Start of Data for analysis

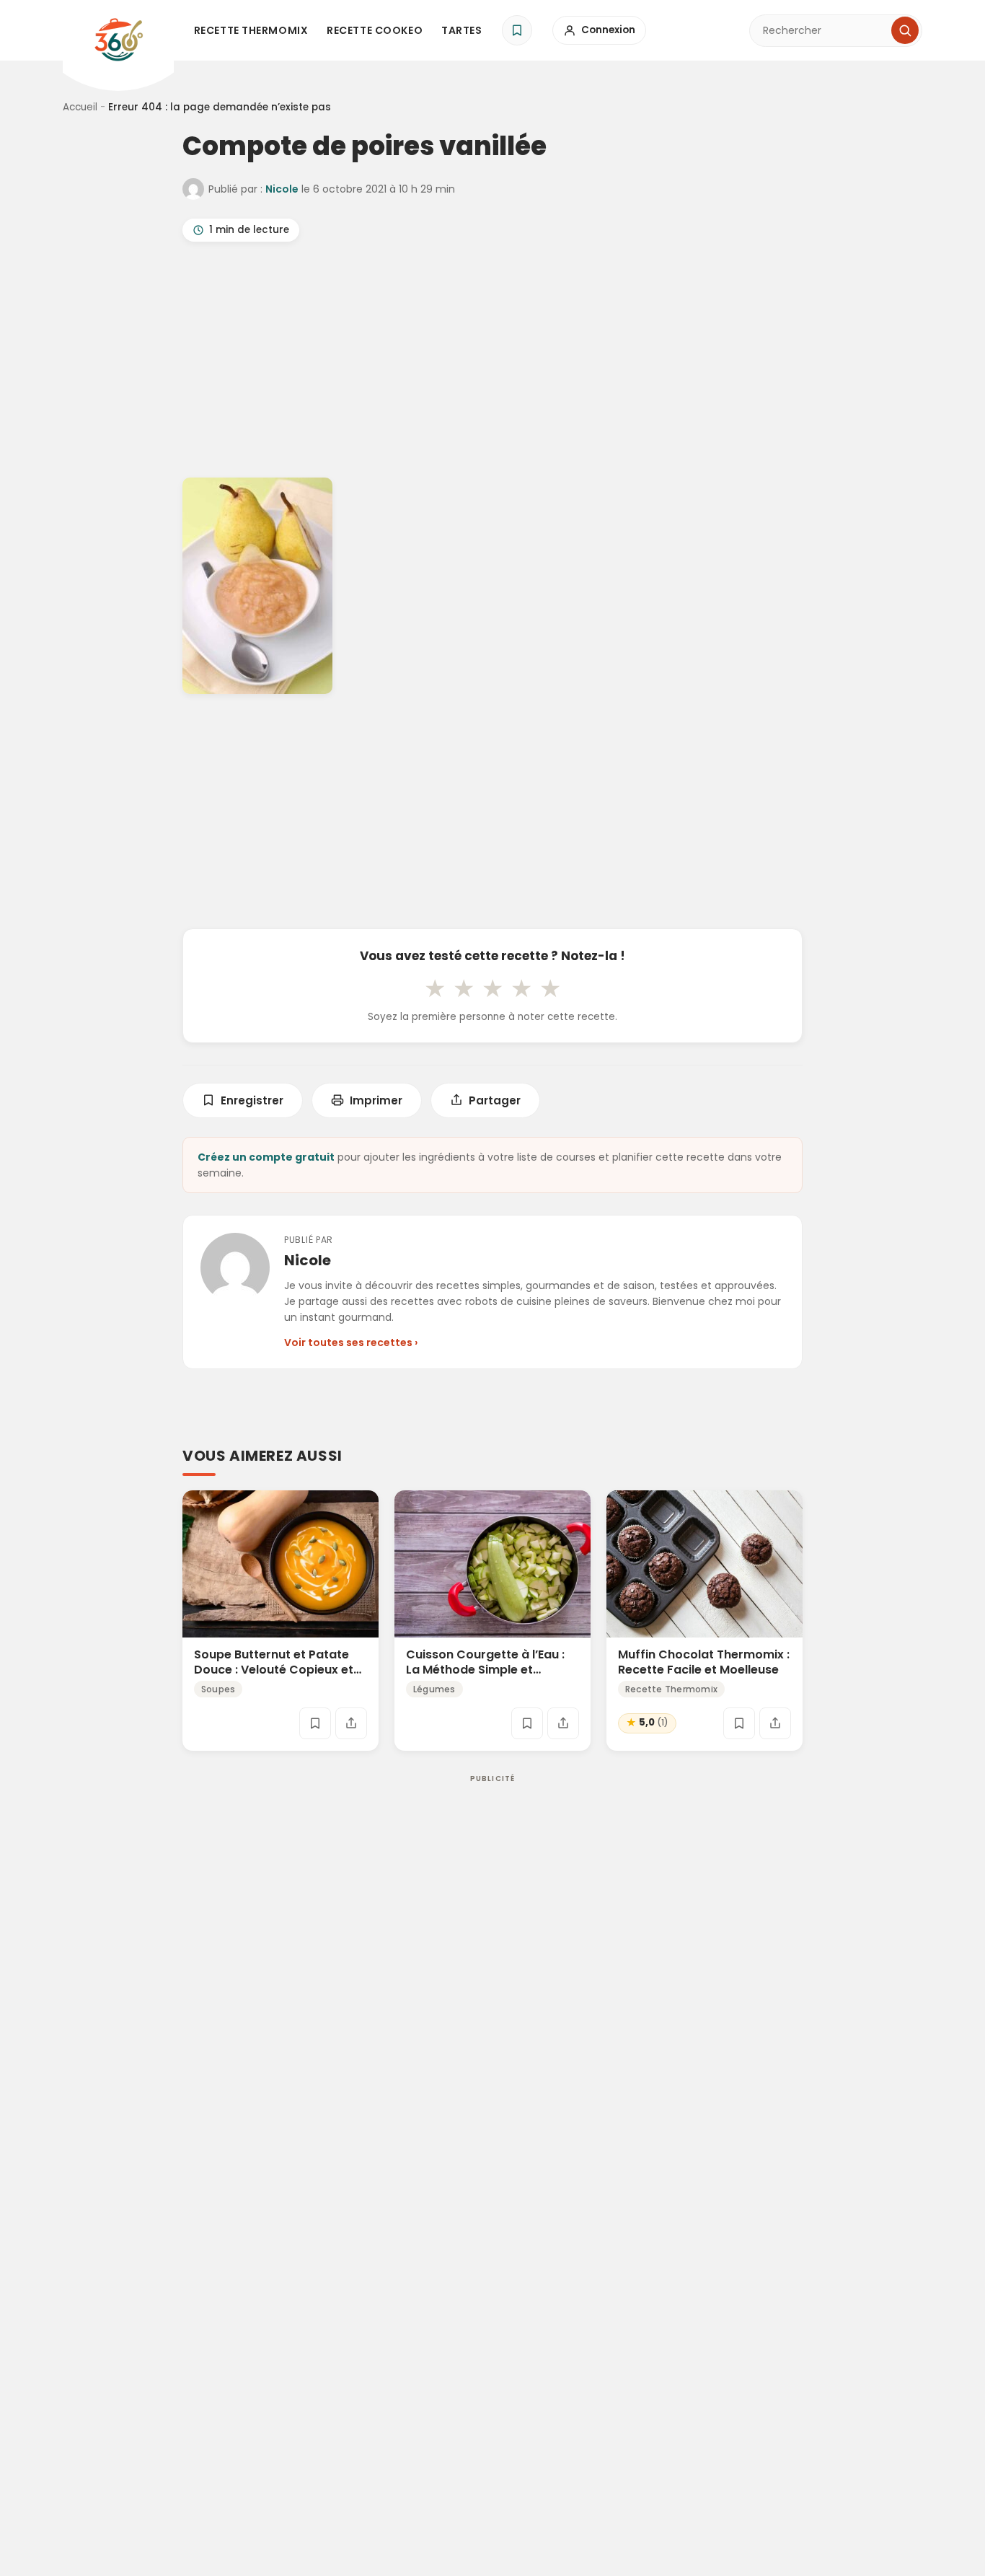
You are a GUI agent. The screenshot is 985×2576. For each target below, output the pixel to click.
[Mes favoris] (517, 30)
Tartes (461, 30)
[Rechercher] (905, 30)
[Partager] (351, 1723)
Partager (495, 1100)
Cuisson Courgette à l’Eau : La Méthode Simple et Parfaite (485, 1669)
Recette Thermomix (251, 30)
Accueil (80, 107)
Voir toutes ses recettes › (351, 1342)
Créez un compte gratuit (266, 1157)
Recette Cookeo (375, 30)
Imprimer (376, 1100)
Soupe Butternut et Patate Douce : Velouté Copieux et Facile (273, 1669)
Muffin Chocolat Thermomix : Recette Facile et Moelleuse (704, 1662)
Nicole (282, 189)
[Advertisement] (492, 363)
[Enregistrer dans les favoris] (315, 1723)
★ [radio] (435, 988)
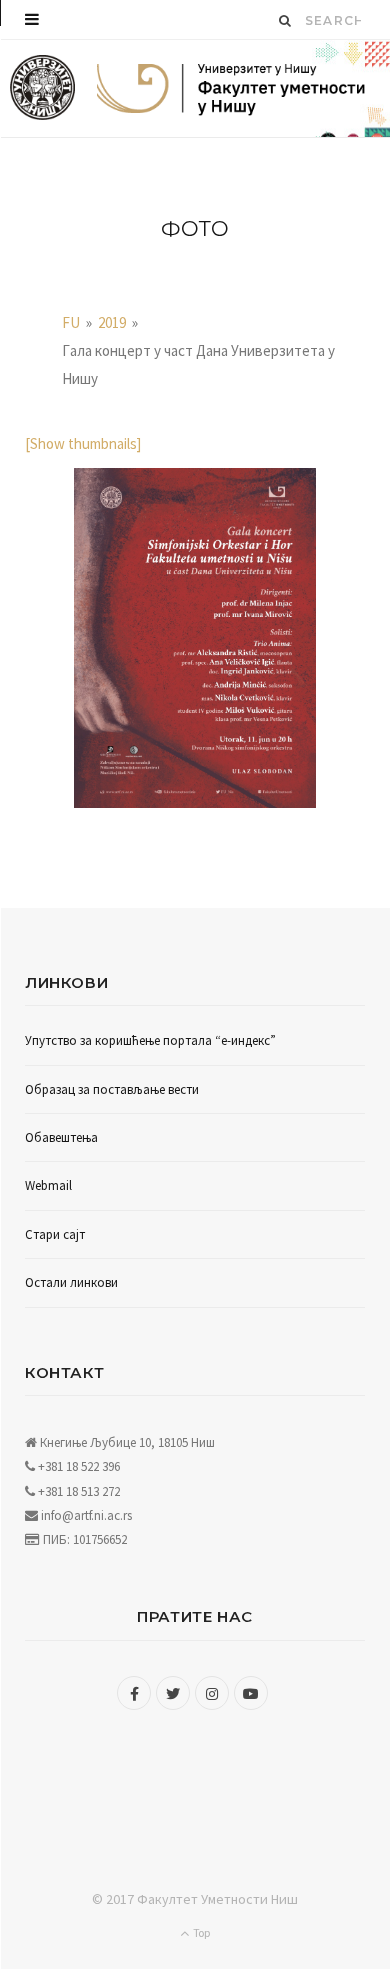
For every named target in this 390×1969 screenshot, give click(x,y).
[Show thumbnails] (83, 443)
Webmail (48, 1185)
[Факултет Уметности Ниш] (231, 91)
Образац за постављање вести (112, 1089)
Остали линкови (71, 1282)
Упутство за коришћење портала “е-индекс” (150, 1040)
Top (200, 1932)
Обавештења (61, 1137)
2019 (112, 322)
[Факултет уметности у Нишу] (42, 88)
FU (71, 322)
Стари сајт (55, 1234)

End of Data for analysis

### Action item
Copy each line of the entries that includes the word "Факултет".

### Result of the task
[Факултет Уметности Ниш] (231, 91)
[Факултет уметности у Нишу] (42, 88)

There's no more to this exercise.